* Source *
************
Un de mes étudiants s'etait choisi le doux prénom de Jacques. Tous les étudiants se choisissent un prénom européen, c’est à la fois une façon pour eux de s’investir personnellement dans la langue apprise, et surtout pour nous de les distinguer et de pouvoir les nommer. (En fait, avec un peu d’expérience, nous pourrions très bien nous souvenir de leurs noms chinois, aidés par le petit nombre de patronymes chinois, par la beauté de leur sonorité et par la signification qui y est souvent attachée, de près ou de loin. Restent notre paresse et le dogme triomphant des apôtres des techniques modernes d’enseignement.)
L’autre jour, Jacques changea de prénom. Il voulait bien un prénom français, mais il ne voulait pas abandonner la signification des caractères qui composaient son nom chinois.
************
* Données fournies *
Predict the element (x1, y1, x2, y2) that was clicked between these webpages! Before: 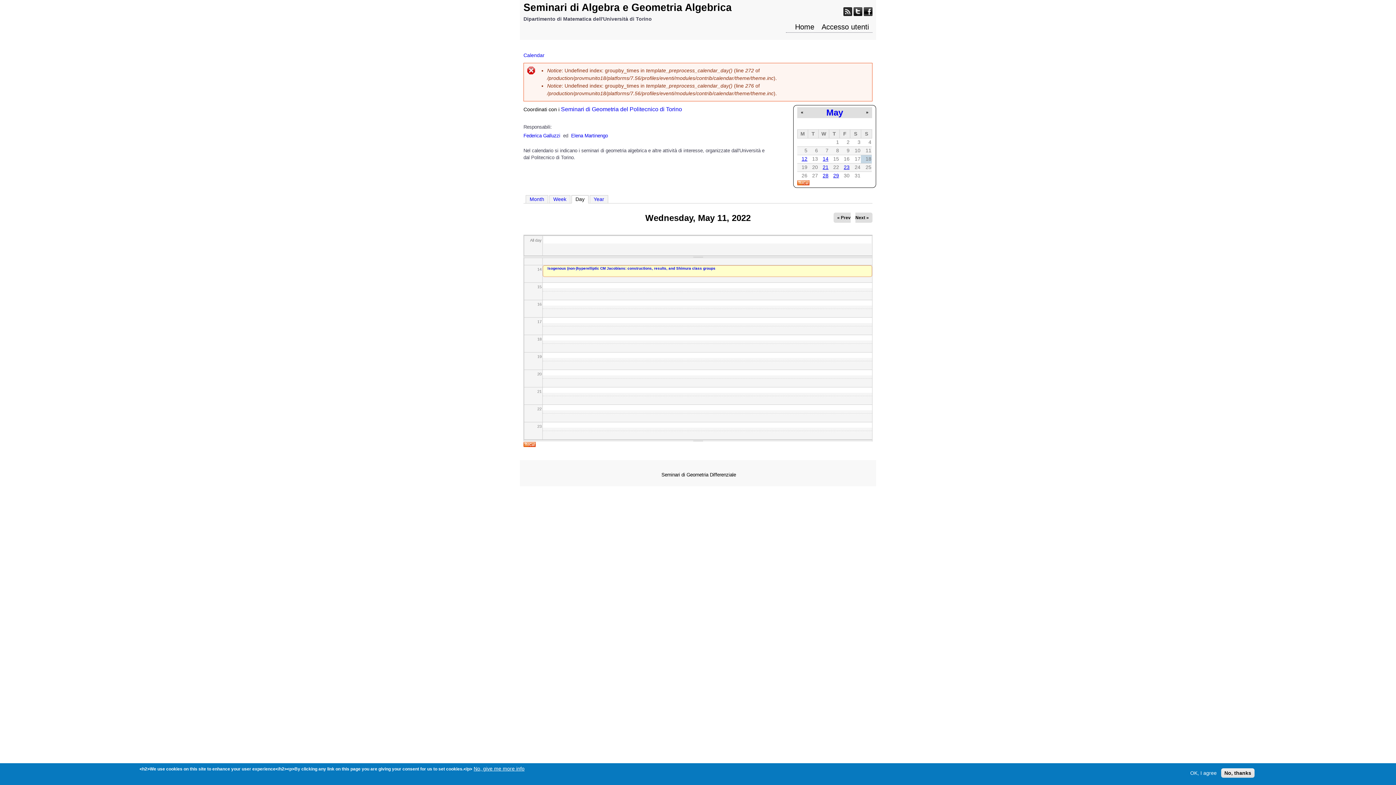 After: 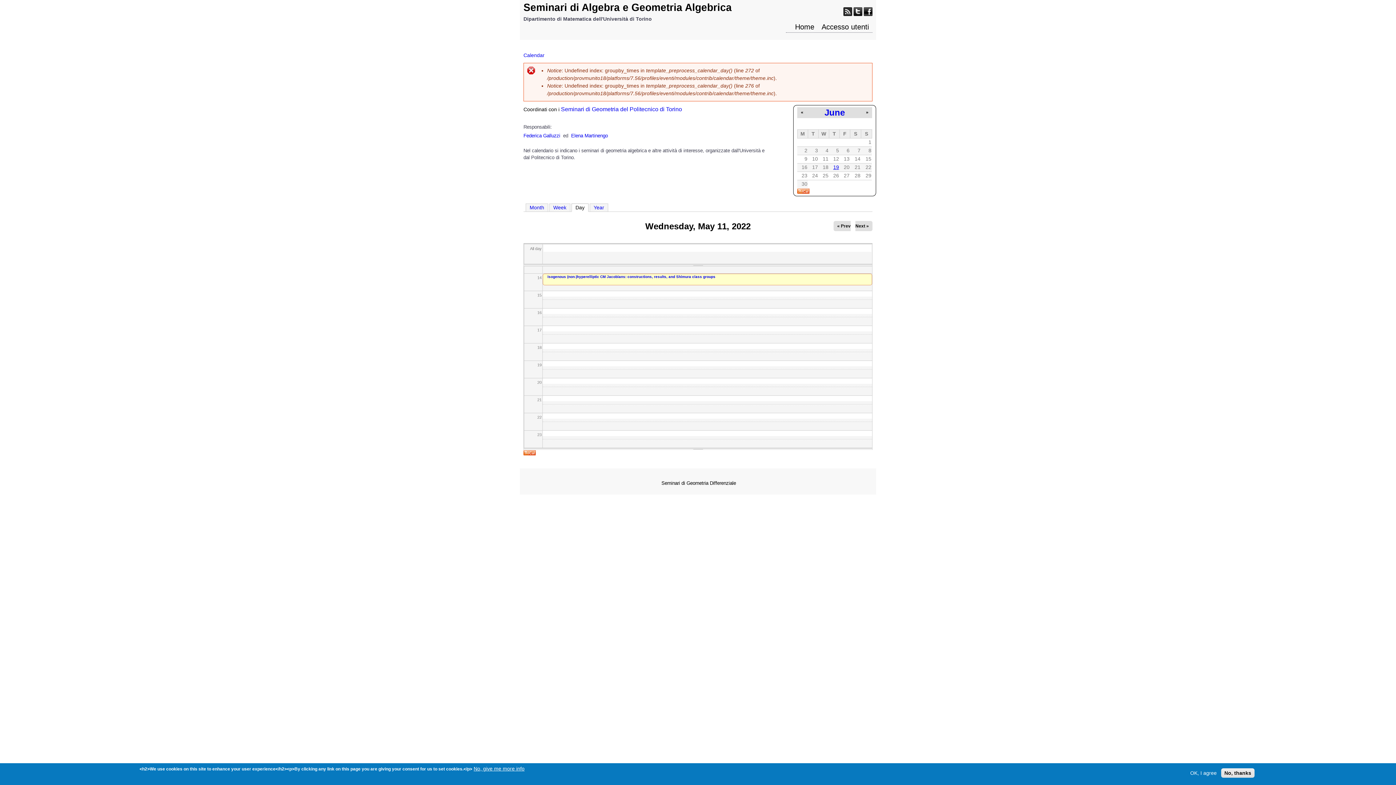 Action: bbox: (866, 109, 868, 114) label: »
************
* Exercice 1 *
Dites si chacune des affirmations (a), (b) et (c) concorde avec le texte sur les prénoms des étudiants, en répondant par oui ou non et en citant les mots décisifs du texte. (a) Tous les étudiants adoptent un prénom européen. (b) Jacques voulait renoncer à la signification des caractères de son nom chinois. (c) D'après le texte, les patronymes chinois sont très nombreux.
* Exercice 2 *
Relevez dans le texte sur les prénoms des étudiants tout ce qui, selon lui, aiderait à se souvenir des noms chinois des étudiants.
* Exercice 3 *
Prolongez le texte sur les prénoms des étudiants à partir de sa dernière phrase.

* Corrigé 1 *
(a) Oui : « Tous les étudiants se choisissent un prénom européen ».
(b) Non : « il ne voulait pas abandonner la signification des caractères qui composaient son nom chinois ».
(c) Non : « aidés par le petit nombre de patronymes chinois ».

* Corrigé 2 *
- le petit nombre de patronymes chinois
- la beauté de leur sonorité
- la signification qui y est souvent attachée

* Corrigé 3 *
Cela était déjà arrivé dans d’autres classes. L’année dernière, un garçon nommé Horace s’est transformé en Martial, car son nom chinois comportait le mot Glaive et qu’il tenait à en conserver le sens guerrier. J’en discutai avec lui, lui fit remarquer que le glaive pouvait symboliser la justice, pas nécessairement la guerre. Je ne m’attardai pas sur cet argument, qui ne pesait d’aucun poids dans son cœur et finalement assez peu dans le mien. En revanche, lui disais-je, l’idée de glaive convient très bien à Horace, je lui parlais du Serment des Horace, mais rien n’y fit. Dans le même temps, Romain décida de devenir Luc. C’en était trop, ces histoires de Romains qui deviennent chrétiens me firent perdre pied et je me mis à nommer au hasard, puisant dans la Bible , les Grecs et les Latins, je lançais des Lucien, des Ovide, des Terence, des Sapho, des Aphrodite.
Revenons à Jacques. Il revint d’un week end nommé Glacépée.
« C’est un prénom que j’ai inventé et il paraît qu’il est très rare en France.
-C’est-à-dire qu’il n’existe pas, ce n’est pas tant qu’il est rare.
-Oui, dit-il. Dans mon nom chinois, il y a le mot Glaçon et le mot Epée, alors j’ai voulu retrouver ces deux mots dans mon nom français.
-Soit. »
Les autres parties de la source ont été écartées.